Since then the global financial crisis has changed the face of public life everywhere, while in oil rich Shetland the SIC and Shetland Charitable Trust have both crashed into the buffers of public accountability.
Councillors well used to criticism have never been under such attack from island residents and public watchdogs.
Local affairs sank to an all time low around Up Helly Aa two years ago when new chief executive David Clark was subjected to a tawdry exposé of his private life by The Sun. Shortly afterwards the council negotiated a settlement that saw him leave office after less than a year, costing the public purse almost £300,000.
By this time the two biggest spending decisions had been made – building Mareel at North Ness, and not building a new Anderson High School at The Knab – both on the casting vote of the chairman.
Then the walls came tumbling down and the Accounts Commission came in to call Scotland’s wealthiest authority to account, drafting in local government dynamo Alistair Buchan from Orkney to sort the mess out.
The organisation whose future will be decided at the polls on 3 May bears little resemblance to its former incarnation. Meetings are highly structured, formal affairs; we now have a civic and a political leader; there is a cabinet-style decision making process; and top management has been transformed.
Key officials like finance chief Graham Johnston, education and social work head Hazel Sutherland and infrastructure boss Gordon Greenhill have gone, along with several other major players taking advantage of attractive redundancy packages.
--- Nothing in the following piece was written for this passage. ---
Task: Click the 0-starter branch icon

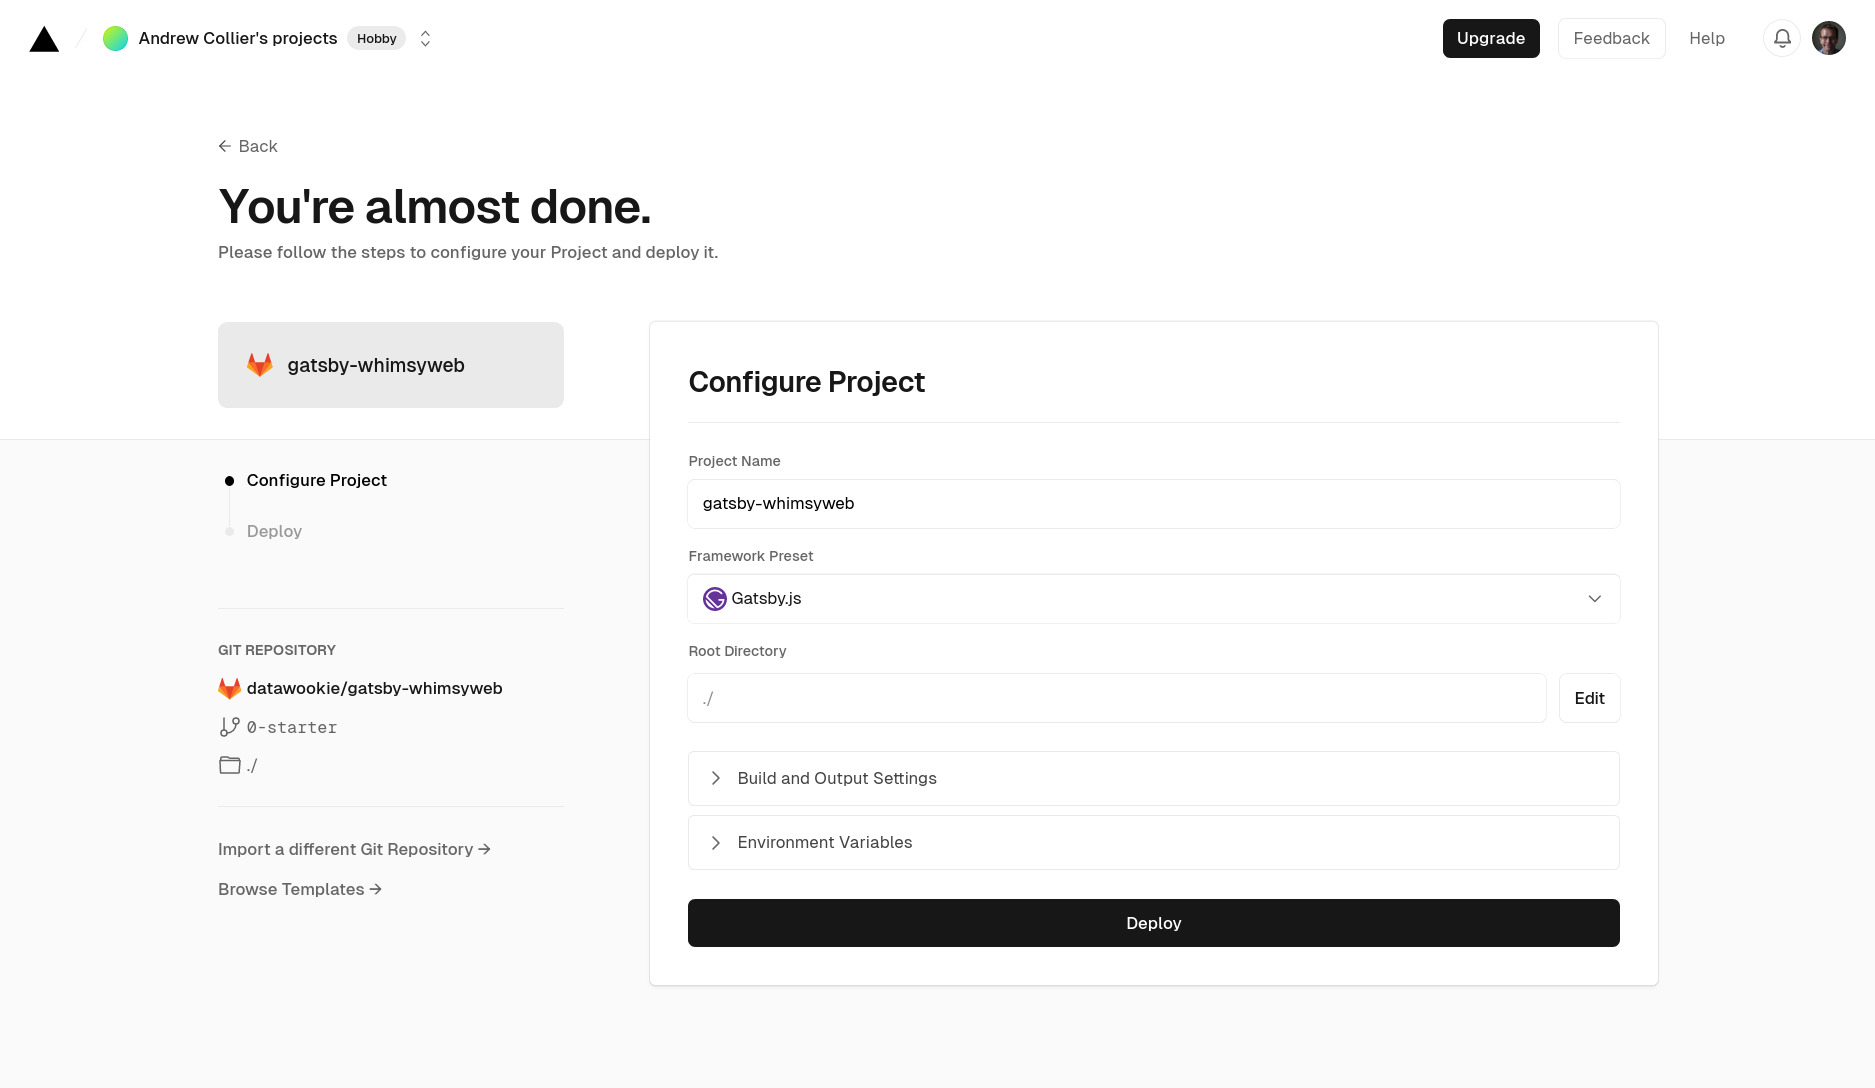Action: [x=229, y=727]
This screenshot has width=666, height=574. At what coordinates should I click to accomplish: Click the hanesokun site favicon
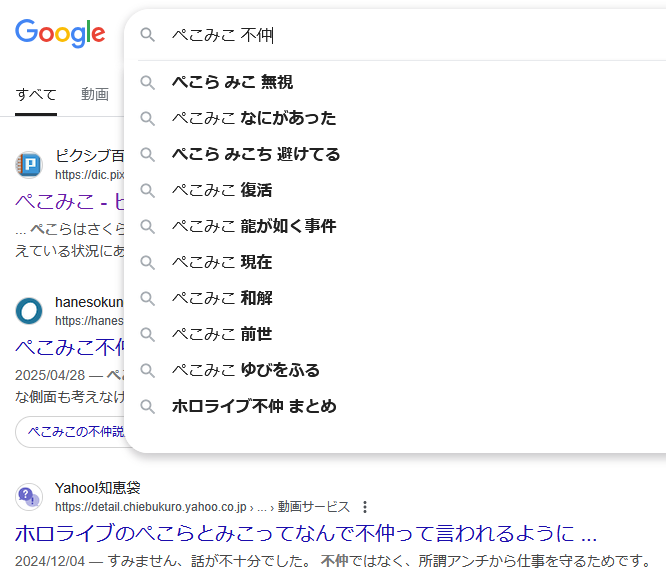pyautogui.click(x=29, y=311)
Also going are at least half the current crop of councillors, who have decided, for various reasons, to throw in the towel. The brave 11 who stand again will soon find out how the public has judged their performance over the past half decade.
There is disquiet in these islands. The debate about budget cuts mirrors that taking place throughout the western world, tough austerity measures to rapidly rein in spending versus a less traumatic adjustment to harder times protecting public services, jobs and the economy, rather than the reserves in the bank or on the markets.
Rural communities are already gearing themselves up for another battle to protect their schools from closure; for some this will be the fifth onslaught since the turn of the millenium. Scalloway and Uyeasound have been lost, despite their excellent educational record.
And Viking Energy. The government’s planning judgment appears to have done nothing to calm the divisions on the issue, the victors claiming it guarantees Shetland’s economic survival, the losers believing the opposite and already grieving the environmental, social and emotional cost.
The 43 candidates deserve respect for having the courage to take up the challenge of dealing with the enormous challenges that lie ahead.
They represent a wide range of views and the choice the voters make on 3 May will decide how they take up and run with the policies they inherit from their predecessors.
Shetland News aims to present all 43 candidates on our election page to help you cast your vote. This is democracy…the decision is yours.